We began our walk back. Considered taking a bus because we were exhausted but changed our minds. Along the quai de la Mégisserie on the building side, we stopped to look at the plants and the animals. Not as many birds, though.

The wind began to pick up with a front moving in from the west as we crossed the first part of Pont Neuf. This is the bridge that spans the Seine at the western tip of Ile de La Cité. At this point the island is only a block wide. But in the middle of that block on the left is a narrow road that opens to what might have been a private compound at one time. Place Dauphine is public now, with benches, greens, flowers, and an area for pétanque. Off the square is a hostellerie for wine and cheese parties, an Italian restaurant, and a small "no star" hotel.

On the Left Bank we found ourselves on rue Dauphine, a street I didn't remember. It's narrow with black stanchions on the sidewalk on the left side and a wider sidewalk on the right. The stanchions are to protect pedestrians from traffic and to encourage them to stay on the sidewalk which is often difficult to do.
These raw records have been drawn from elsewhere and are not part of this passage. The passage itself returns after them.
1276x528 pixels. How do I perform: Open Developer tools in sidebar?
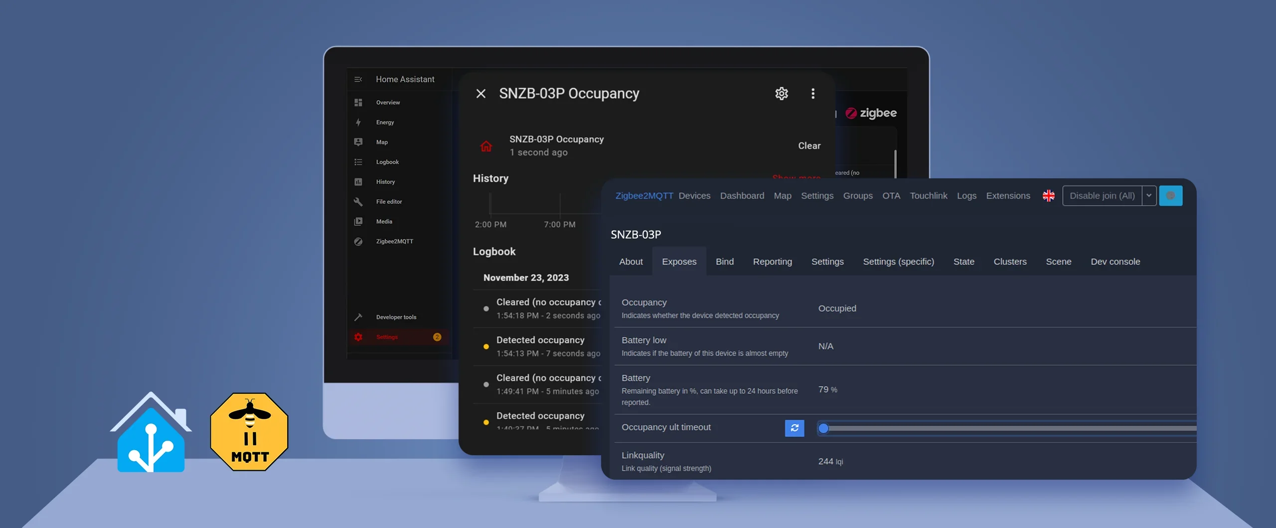tap(396, 317)
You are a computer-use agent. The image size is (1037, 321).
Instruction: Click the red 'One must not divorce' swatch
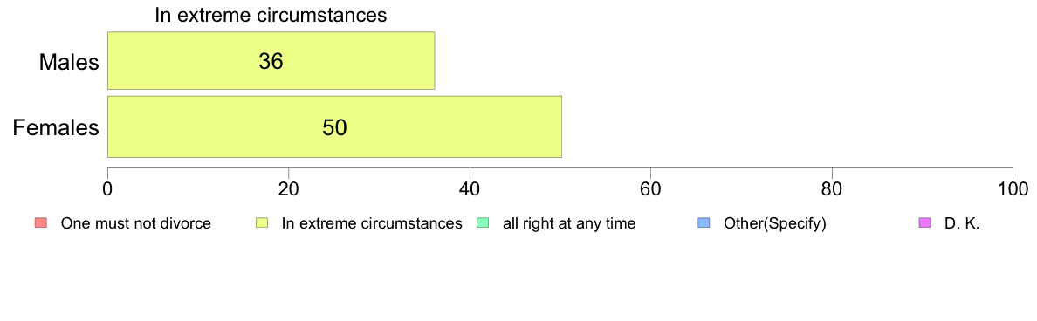[39, 222]
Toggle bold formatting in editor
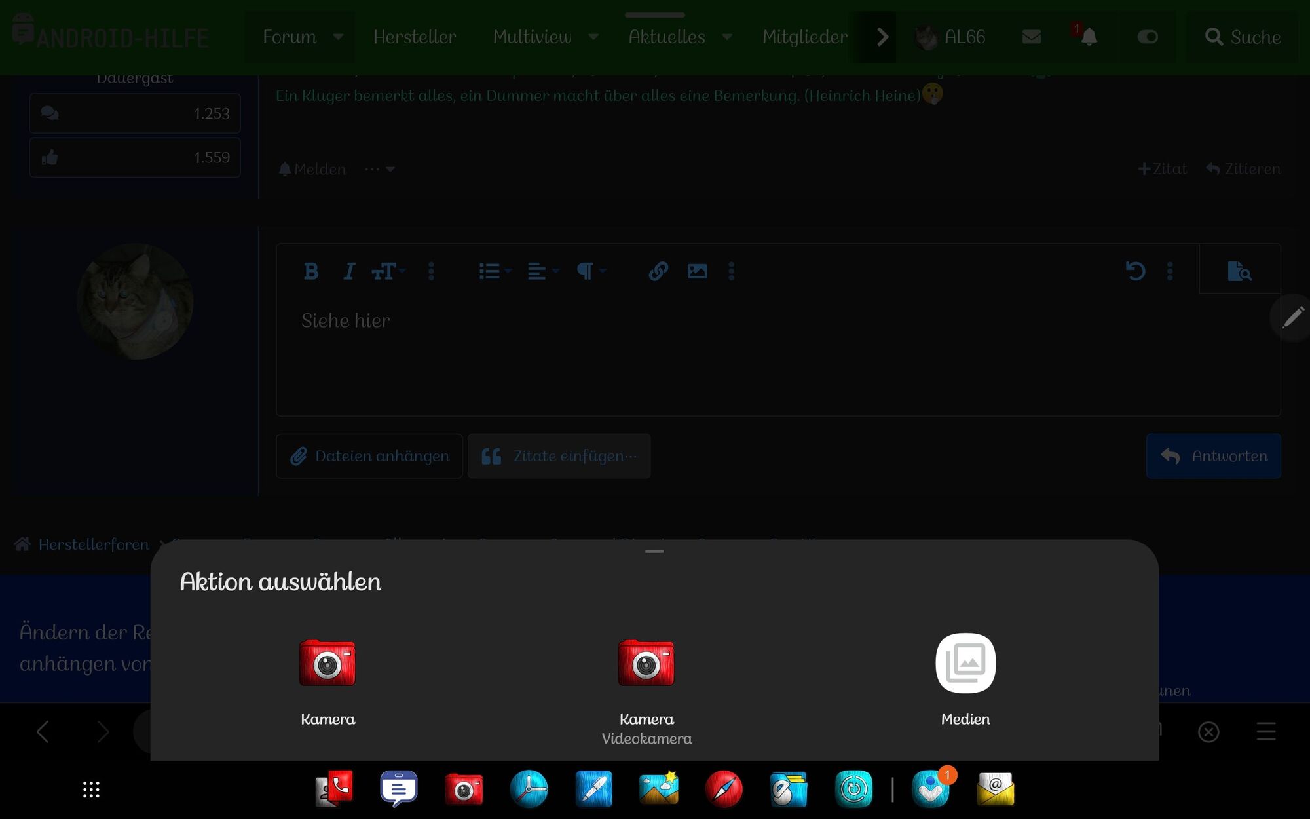Image resolution: width=1310 pixels, height=819 pixels. pos(311,271)
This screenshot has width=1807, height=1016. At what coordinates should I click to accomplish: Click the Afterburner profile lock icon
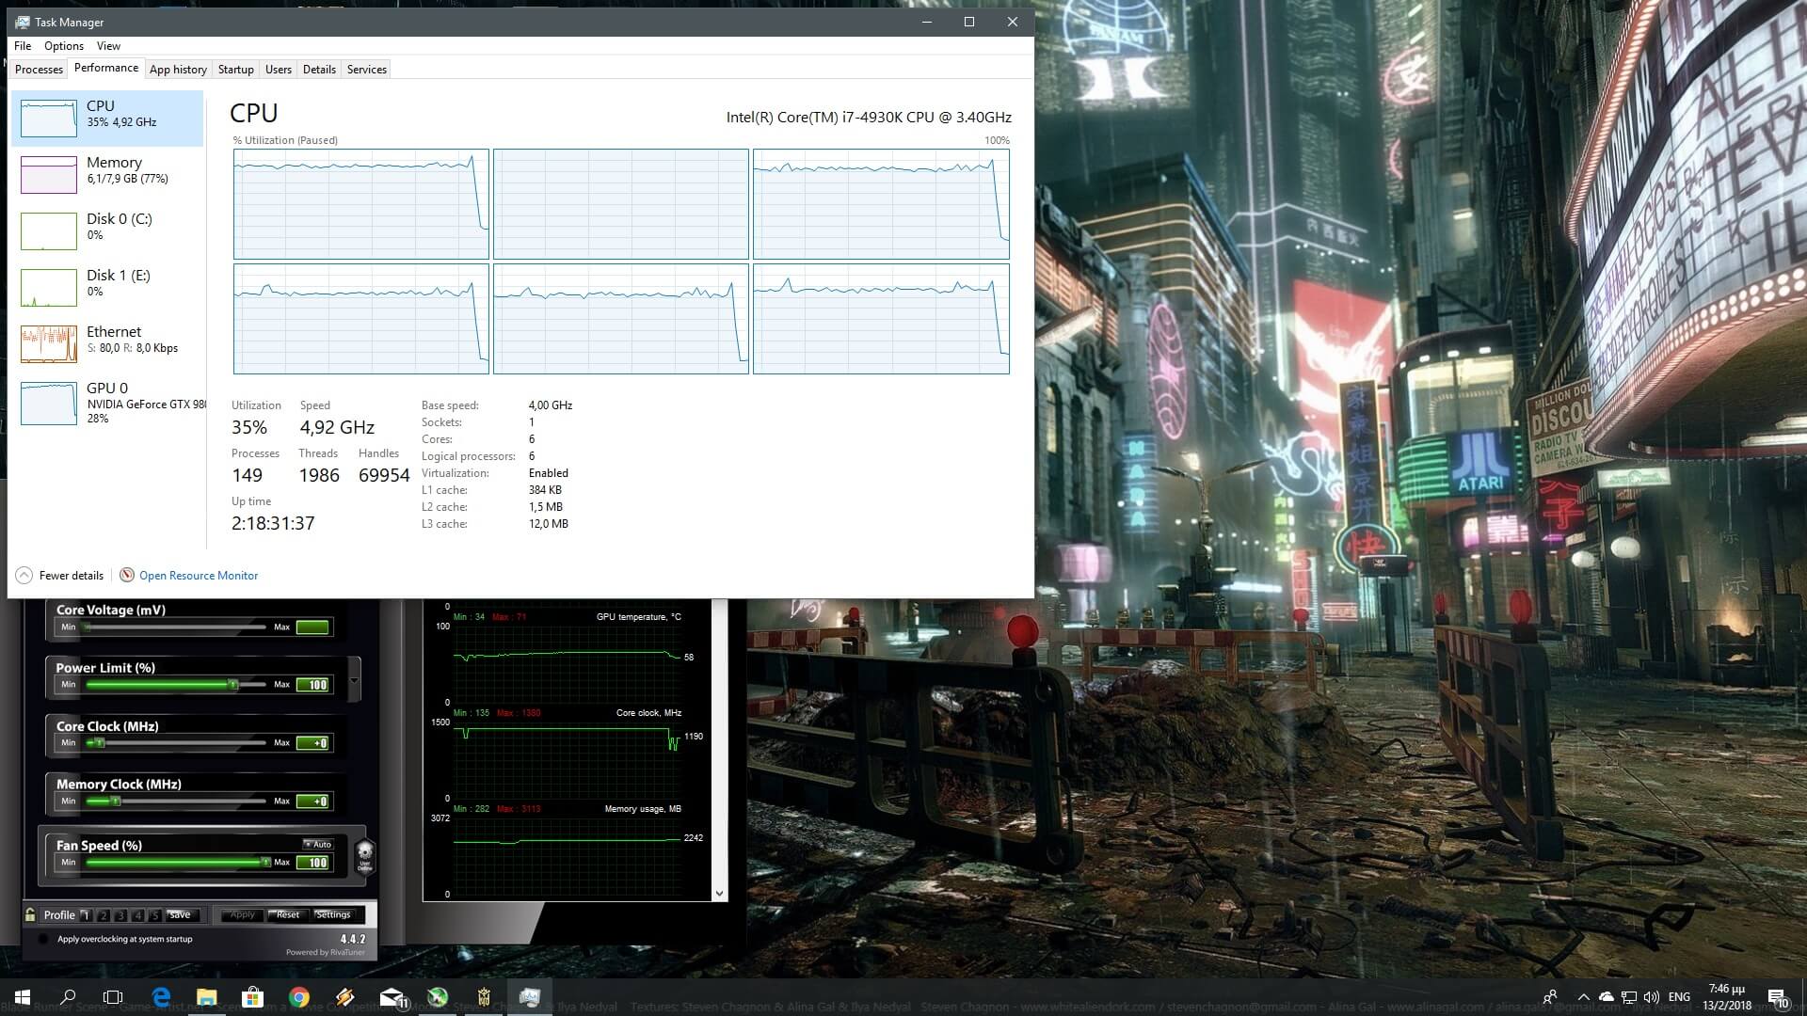(31, 914)
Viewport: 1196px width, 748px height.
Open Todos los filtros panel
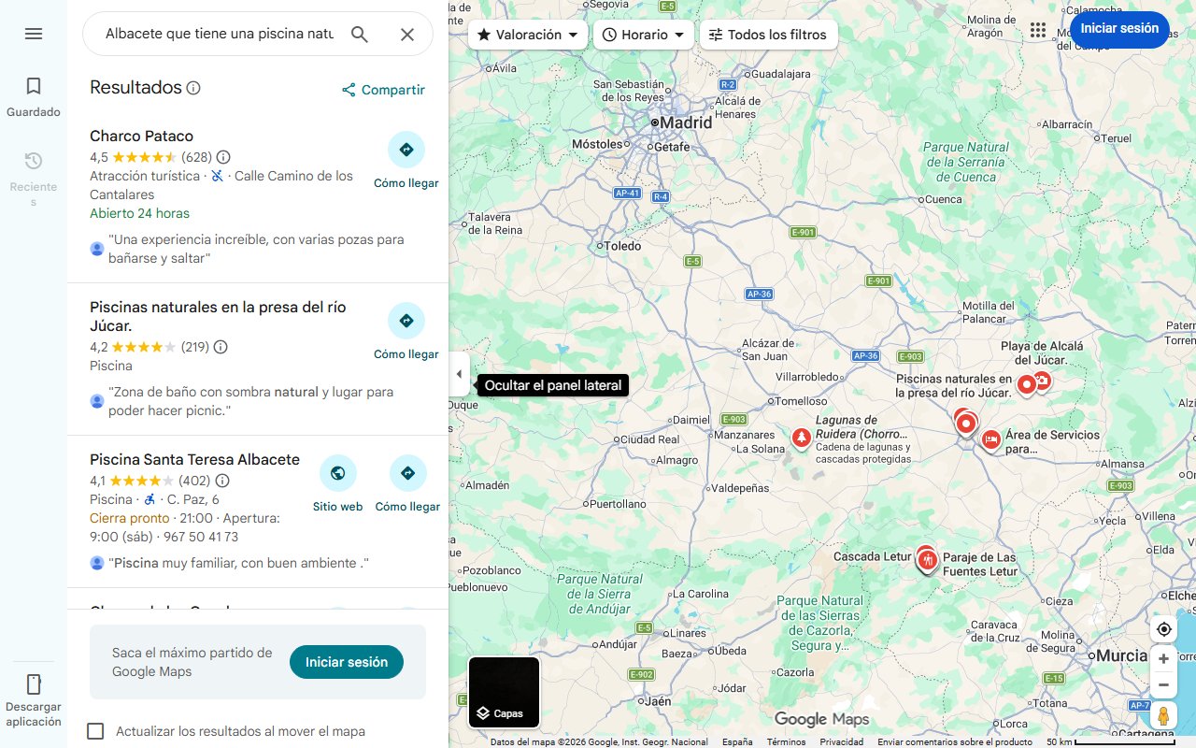[768, 35]
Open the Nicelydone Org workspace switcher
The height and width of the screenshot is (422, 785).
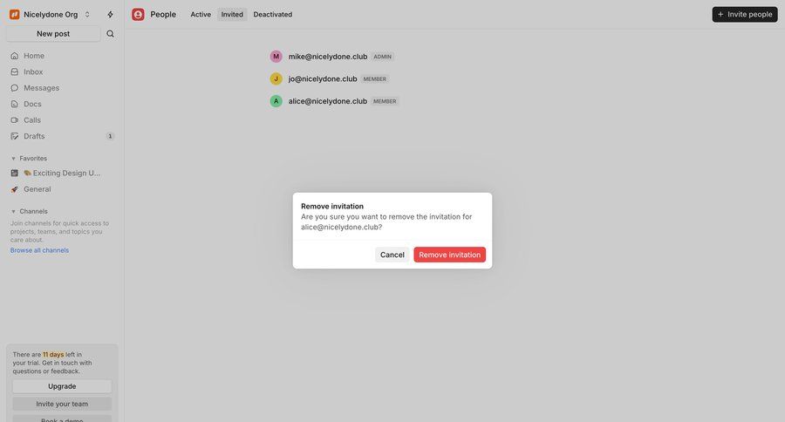pos(51,15)
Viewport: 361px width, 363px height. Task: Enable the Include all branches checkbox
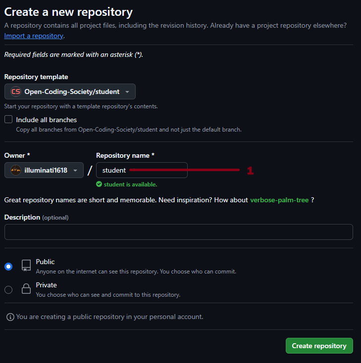coord(8,120)
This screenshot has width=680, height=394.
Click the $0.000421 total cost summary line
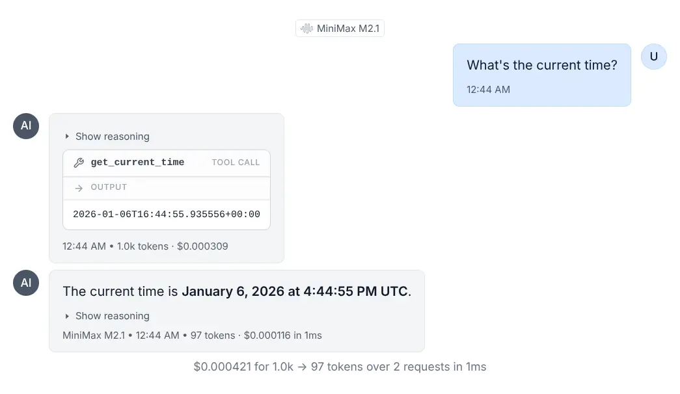click(x=340, y=367)
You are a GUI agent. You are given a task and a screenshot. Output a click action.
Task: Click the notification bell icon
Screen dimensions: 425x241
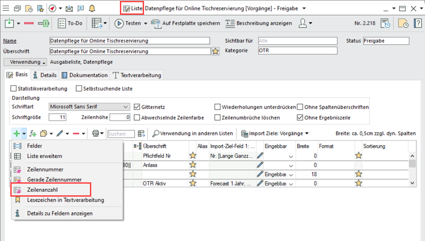pyautogui.click(x=92, y=9)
We crossed the street, continued a bit longer and then found a passage Dauphine which Marcia strode into. The walkway cut a diagonal from rue Dauphine to rue Mazarine. Not much there but a popular tea house.

Rue Mazarine, leads to the lively intersection with rue St.-André-des-Arts which kind of begins the Latin Quarter. The "Latin" of the Latin Quarter is there because until the middle of the 18th century Latin was the official language on the Left Bank. It was the language of scholarship and the University of Paris was centered there. It didn't change until the revolution.

Bus #96 took us, an utterly exhausted pair of middle aged senior citizens, home. By then the weather was changing and after a late dinner we forgot our evening walk and hit the sack at a reasonable hour.

Monday, May 14, 2001

I have a cold.

Nevertheless, we went over to the Champs Elysée for information on Conflans-Ste-Honorine. This is an town that lies at the intersection, or confluence of the rivers Seine and Oise. We had stopped there by boat but never got a chance to look at the town. We wanted to because of its history as a maritime center and for its museum.

Tired.

Ate out at A la Ville de Morlaix: chicken liver salad for appetizer and then canard confit, which is preserved duck legs with white beans.

Tuesday, May 15, 2001

I am ill with a cold/sinus condition. Miserable. One thing, though, since I used so much tissue we considered investing in Lotus, the manufacturer - only to find it was owned by Monoprix, the department/supermarket. Perhaps I should look into that firm.

Wednesday, May 16, 2001

Took the first pill in the a.m. Anticipating a sinus problem, I had a prescription filled before I left. I should have started the medication two days ago.

Marcia visited the Musée Jacquemart-André and enjoyed herself while her poor husband had to go out in the chilly Paris weather to buy a gross of tissues. I probably should have gone with her because it wasn't just a another house with some art, which it did have. But it also had walls that were built to lower in the floor, making a small music room, for example, into a spacious chamber for a party and dancing.